For now, I would add only one more comment: the best book I have ever read, on how people (and churches) can actually and genuinely help poor inner-city neighborhoods, is called The People Parish. It was written by Fr. Gerald Kleba, a Catholic priest in St. Louis. I live in St. Louis, and Fr. Kleba was a friend of the large Catholic family I married into, after I moved to St. Louis for a new job, met a wonderful woman, and got married, settled down, and raised kids. Each and every chapter, in that book, was the story of how Fr. Kleba worked with his (mostly black/African-American) parishioners, to identify a specific problem, and find a way to, if not solve it, then at least make it “less bad”.

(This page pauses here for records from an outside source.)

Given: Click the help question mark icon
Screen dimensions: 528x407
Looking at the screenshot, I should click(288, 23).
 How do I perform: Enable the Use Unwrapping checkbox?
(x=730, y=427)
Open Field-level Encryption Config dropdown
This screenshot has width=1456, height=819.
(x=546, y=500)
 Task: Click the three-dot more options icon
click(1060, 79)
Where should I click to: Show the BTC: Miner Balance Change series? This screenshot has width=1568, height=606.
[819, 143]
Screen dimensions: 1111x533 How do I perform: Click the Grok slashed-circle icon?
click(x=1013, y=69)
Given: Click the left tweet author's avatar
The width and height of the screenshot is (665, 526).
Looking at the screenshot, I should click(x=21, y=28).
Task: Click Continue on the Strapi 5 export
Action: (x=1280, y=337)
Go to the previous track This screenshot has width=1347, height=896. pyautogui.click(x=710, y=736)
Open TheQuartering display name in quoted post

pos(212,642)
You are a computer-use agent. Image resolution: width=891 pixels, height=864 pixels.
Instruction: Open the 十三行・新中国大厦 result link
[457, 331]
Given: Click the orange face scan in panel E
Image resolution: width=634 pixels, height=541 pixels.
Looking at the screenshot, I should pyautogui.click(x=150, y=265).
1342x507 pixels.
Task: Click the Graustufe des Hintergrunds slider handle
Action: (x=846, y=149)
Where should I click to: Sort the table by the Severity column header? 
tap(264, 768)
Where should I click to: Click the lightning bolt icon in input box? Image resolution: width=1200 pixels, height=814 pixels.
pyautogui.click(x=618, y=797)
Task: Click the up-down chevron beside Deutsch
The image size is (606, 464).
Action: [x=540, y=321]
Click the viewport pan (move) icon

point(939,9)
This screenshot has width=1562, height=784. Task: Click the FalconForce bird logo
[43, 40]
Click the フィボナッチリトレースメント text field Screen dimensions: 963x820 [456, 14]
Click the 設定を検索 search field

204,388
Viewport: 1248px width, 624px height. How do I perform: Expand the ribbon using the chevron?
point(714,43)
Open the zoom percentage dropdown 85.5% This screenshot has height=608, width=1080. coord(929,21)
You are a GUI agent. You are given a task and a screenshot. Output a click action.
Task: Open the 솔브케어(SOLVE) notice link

As I read that book, I realized that his approach was a marvelous display, and demonstration, of a management tactic I had read about, years earlier, in the classic business management book, In Search of Excellence. That business strategy is called `The Chunking Strategy’, in the Excellence book. Basically, it says that one of the most effective and successful business strategies is for management to identify perhaps 2 or 3 major problems, at any given time, as discrete `chunks’, and to then figure out how to focus upon, and actually make major progress in solving, the most important 1 or 2 `chunks’ of those problems. The curious pattern is that nearly any management team which can actually solve 1 or 2 of its most difficult, challenging, and important problems, one year; and then, actually solve another 1 or 2 of its most difficult, challenging, and important other problems, the next year; and then, actually solve another 1 or 2 of its most difficult, challenging, and important other problems, the next year after that . . . well, it won’t take too many years for that management team to be recognized, within a larger company, as one of the best and most effective long-term strategic teams that the company has, even though they did not start out with that as the goal. The trick was to break down larger problems into workable, manageable `chunks’, and to then seriously tackle, begin working on, and make progress in actually solving, each particular `chunk’ of a problem.
I assume there were more overlaps, and fewer real boundaries, between the different chunks that Fr. Kleba was describing, in his book; nevertheless, the way he devoted each chapter to how he and his congregation tried to solve a particular problem, gave a powerful impression that he was indeed using `the chunking strategy’ to very good effect. So, for anyone wanting to try to actually help solve problems in poor neighborhoods, I would recommend that book as, at the very least, a good starting-point description of what some of those problems actually are.